Information visualization and visual data mining leverage the human visual system to provide insight and understanding of unorganized data. Visualizing data in a way that is appropriate for the user's needs proves essential in a number of situations: getting insights about data before a further more quantitative analysis, presenting data to a user through well-chosen table, graph or other structured representations, relying on the cognitive skills of humans to show them extended information in a compact way, etc.

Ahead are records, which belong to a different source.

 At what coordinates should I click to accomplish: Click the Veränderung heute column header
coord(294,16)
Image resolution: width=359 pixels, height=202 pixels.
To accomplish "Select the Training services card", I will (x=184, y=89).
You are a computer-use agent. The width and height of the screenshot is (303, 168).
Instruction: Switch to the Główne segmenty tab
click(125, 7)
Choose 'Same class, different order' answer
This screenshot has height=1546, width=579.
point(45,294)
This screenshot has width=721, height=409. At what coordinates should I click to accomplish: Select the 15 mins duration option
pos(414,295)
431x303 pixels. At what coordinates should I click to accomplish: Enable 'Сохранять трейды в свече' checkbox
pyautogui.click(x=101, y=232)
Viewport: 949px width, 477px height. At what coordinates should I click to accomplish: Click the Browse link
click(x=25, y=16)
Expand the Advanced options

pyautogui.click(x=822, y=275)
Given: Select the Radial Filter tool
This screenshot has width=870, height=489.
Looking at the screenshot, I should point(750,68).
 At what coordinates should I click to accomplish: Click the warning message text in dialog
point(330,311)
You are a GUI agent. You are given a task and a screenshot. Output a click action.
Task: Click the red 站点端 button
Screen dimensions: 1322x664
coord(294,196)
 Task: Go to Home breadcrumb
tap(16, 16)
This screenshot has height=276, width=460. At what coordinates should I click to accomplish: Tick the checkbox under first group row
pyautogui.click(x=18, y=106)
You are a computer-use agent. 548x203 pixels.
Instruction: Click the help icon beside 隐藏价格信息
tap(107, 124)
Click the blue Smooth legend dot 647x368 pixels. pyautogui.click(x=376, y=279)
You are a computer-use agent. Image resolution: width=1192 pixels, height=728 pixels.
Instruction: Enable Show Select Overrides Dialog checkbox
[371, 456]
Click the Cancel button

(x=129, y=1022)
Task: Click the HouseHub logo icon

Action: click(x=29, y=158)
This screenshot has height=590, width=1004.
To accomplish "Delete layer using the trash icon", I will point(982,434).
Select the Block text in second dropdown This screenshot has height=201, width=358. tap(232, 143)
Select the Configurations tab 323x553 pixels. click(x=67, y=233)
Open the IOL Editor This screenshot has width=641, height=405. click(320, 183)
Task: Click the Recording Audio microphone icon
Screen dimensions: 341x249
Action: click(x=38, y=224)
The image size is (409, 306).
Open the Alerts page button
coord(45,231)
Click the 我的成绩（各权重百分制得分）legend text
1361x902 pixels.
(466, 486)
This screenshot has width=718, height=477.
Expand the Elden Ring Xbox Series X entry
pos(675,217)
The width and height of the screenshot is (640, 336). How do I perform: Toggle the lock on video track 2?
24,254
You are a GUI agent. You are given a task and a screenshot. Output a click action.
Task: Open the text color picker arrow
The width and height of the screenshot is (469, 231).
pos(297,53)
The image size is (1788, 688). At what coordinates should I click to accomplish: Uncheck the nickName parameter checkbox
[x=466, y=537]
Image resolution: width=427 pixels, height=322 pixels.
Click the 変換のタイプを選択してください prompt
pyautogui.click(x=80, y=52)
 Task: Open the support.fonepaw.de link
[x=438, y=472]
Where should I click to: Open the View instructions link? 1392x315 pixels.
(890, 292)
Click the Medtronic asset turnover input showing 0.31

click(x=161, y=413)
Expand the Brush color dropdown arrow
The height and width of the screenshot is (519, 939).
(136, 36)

Machine learning enables computers to automatically discover complex patterns in data and, when examples of such patterns are available, to learn automatically from the examples how to recognize occurrences of those patterns in new data. Machine learning has proven itself quite successful in day to day tasks such as SPAM filtering and optical character recognition.

Both research fields share a focus on data and information, and it might seem at first that the main difference between the two fields is the predominance of visual representations of the data in information visualization compared to its relatively low presence in machine learning. However, it should be noted that visual representations are used in a quite systematic way in machine learning, for instance to summarize predictive performances, i.e., whether a given system is performing well in detecting some pattern. This can be traced back to a long tradition of statistical graphics for instance. Dimensionality reduction is also a major topic in machine learning: one aims here at describing as accurately as possible some data with a small number of variables rather than with their original possibly numerous variables. Principal component analysis is the simplest and most well known example of such a method. In the extreme case where one uses only two or three variables, dimensionality reduction is a form of information visualization as the new variables can be used to directly display the original data.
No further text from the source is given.